Contractors need to approach agencies now
“It places the contractor in a very difficult situation,” Bryce continues. “But a change in IR35 status is a fundamental change to the contract which isn’t usually covered by contract terms, so a new contract is required from the agency’s perspective as well as the contractors.”
Despite this, Bryce emphasises that contractors need to raise the issue themselves as a new contract may not be issued automatically:
“Good quality recruiters will want to ensure the contract reflects the working arrangements, and they will want to work with contractors to ensure this happens. Contractors should therefore approach their agencies to have their contracts renegotiated.

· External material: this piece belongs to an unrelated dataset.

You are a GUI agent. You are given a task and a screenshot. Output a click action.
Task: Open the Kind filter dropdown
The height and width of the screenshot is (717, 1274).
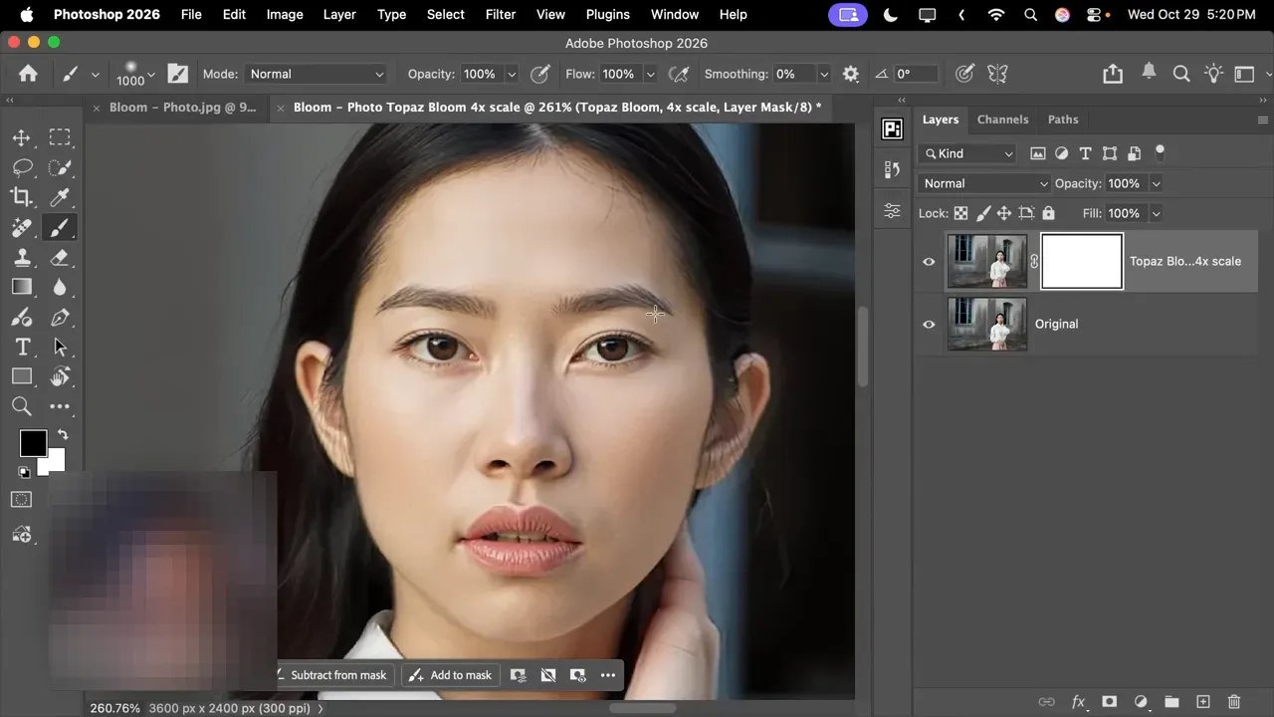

“IPSE will work with the Recruitment and Employment Confederation (REC) and the Association of Professional Staffing Companies (APSCo) over the next couple of weeks to issue advice to all parties. This advice could be forwarded onto individual agencies as required.”
Contractors urged to get invoices in early
This comes a week after IPSE issued a warning to public sector contractors to get their invoices in early to ensure their payments aren’t subject to Pay As You Earn (PAYE) income tax.
Contractors who invoice one month in arrears will need to get their invoices issued on or before 6 March in order to receive payment prior to the 6 April implementation date and avoid potentially excessive taxation. But Bryce says you may want to go to greater lengths to protect your pay prior to the deadline:
“Any work completed during March but paid for after 6 April will be subject to the new rules. I’d recommend that contractors insist on weekly or even daily payments if they can in order to minimise the losses suffered as a result of this ill thought out legislation.”
‘A morass of complexity and greyness’
The threat that contractors will be bundled onto a payroll once the new rules come into play is only intensified by the ongoing questions surrounding HMRC’s ESS tool. Just two months until the reform and the taxman is yet to convince stakeholders that it will work.
“We’ve seen an early prototype,” comments Bryce, who notes that IPSE will be seeing a more recent version over the coming days. “We’re struggling to make sense of it and so are public sector bodies. “As it stands the tool clearly isn’t ready.”
Bryce acknowledges that the overall structure of the tool has been set and that the questions generally relate to case law, but adds that it is yet to be seen how the questions will be weighted.
“IR35 is a morass of complexity and greyness. For that reason we believe that HMRC will struggle to get a tool that can accurately reflect the nature of any engagement.”
HMRC refuses to rule out retrospective action
The risk of retrospective HMRC action is also very real. Experts have warned that a public sector contractor being found inside IR35 under the new regime would be an open invitation for an HMRC investigation into their affairs prior to 6 April.
IPSE asked the taxman to declare an amnesty on contracts which overlap into the new tax arrangements to offer some assurance to contractors. However, Bryce notes that HMRC refused to provide this assurance, and concedes that it is likely that some contractors will be subject to retrospective investigation.
“If contractors want to continue with a public sector client, they should arrange for a completely new, properly worded contract to be in force from 6 April 2017,” Bryce concludes. “This should not be an extension of a current contract. Failing that, the contractor should consider negotiating a rate increase to account for loss or earnings.”